The $550,000 settlement agreement between the District and Banneker Ventures prevents the city from reclaiming millions in previous payments and makes it impossible for the District to sue the company if investigators determine the contract was obtained through fraud.
The July 1 settlement reached by D.C. Attorney General Peter Nickles and Omar Karim, a longtime friend of Mayor Adrian Fenty, ended a Banneker claim that the city owed the company $2.3 million on the parks and recreation contract.
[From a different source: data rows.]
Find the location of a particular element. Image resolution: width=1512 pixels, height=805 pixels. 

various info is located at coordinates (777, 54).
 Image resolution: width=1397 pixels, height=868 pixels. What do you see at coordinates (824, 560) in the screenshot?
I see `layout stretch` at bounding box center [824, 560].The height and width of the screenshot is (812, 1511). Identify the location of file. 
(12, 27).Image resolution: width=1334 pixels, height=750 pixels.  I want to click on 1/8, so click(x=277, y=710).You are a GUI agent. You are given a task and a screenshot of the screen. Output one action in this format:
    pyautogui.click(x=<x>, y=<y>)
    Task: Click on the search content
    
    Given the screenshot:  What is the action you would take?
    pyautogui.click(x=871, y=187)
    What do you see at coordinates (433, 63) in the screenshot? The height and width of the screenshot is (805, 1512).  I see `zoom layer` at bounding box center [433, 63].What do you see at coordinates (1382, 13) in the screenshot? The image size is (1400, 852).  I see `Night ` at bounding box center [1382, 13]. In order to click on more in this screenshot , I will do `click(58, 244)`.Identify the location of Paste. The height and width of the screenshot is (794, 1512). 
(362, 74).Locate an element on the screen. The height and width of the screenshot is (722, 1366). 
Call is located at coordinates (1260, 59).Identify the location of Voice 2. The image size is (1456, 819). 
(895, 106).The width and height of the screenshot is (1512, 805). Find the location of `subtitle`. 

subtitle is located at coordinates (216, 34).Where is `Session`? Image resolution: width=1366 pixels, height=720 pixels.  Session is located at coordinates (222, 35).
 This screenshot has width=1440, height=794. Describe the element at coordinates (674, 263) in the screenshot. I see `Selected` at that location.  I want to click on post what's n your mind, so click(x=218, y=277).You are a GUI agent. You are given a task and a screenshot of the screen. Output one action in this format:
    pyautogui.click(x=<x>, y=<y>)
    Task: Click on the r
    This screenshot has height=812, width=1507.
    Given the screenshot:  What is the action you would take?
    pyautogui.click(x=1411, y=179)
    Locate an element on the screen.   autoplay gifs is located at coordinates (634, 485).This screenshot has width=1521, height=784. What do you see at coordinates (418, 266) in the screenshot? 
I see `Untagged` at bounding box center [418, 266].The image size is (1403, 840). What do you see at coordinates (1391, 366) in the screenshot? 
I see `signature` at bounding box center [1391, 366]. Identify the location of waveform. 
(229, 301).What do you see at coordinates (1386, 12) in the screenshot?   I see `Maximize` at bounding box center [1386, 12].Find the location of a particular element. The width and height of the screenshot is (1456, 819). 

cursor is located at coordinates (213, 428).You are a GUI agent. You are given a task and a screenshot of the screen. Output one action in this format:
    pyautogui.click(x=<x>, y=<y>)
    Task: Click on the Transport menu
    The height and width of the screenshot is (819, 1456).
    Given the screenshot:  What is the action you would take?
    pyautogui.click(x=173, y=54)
The D.C. Council expects to receive an independent investigator's conclusions on the contract next week.
Late last year, the council canceled the Banneker contract after it determined the Fenty administration had circumvented a law requiring the council to vote on contracts exceeding $1 million.
On Wednesday, D.C. Council members Mary Cheh, Harry Thomas and Phil Mendelson sent a letter to Chief Financial Officer Natwar Gandhi requesting that he not issue payments on the settlement because it's still under investigation by the council.
"It's extraordinarily irregular and questionable to settle this without first settling all of the issues against Banneker and on top of that determining first whether Banneker should be paying us," Cheh said.
The settlement requires Banneker to pay its subcontractors a total of about $285,000, allowing the company to keep $265,000 on top of the $2.5 million it already received in a controversial Christmas Eve payment.
Nickles responded to the council members' threats to cancel the payments, saying "I don't think that would be lawful." He added, "it might lead to a test in the courts and they would have a whole bunch of contracts tied up in litigation."
A. Scott Bolden, who represents Karim, echoed Nickles.
"A deal is a deal," Bolden said. "Any effort to thwart these agreements that make sense and allow projects to move forward is extremely shortsighted and will undoubtedly lead to further litigation."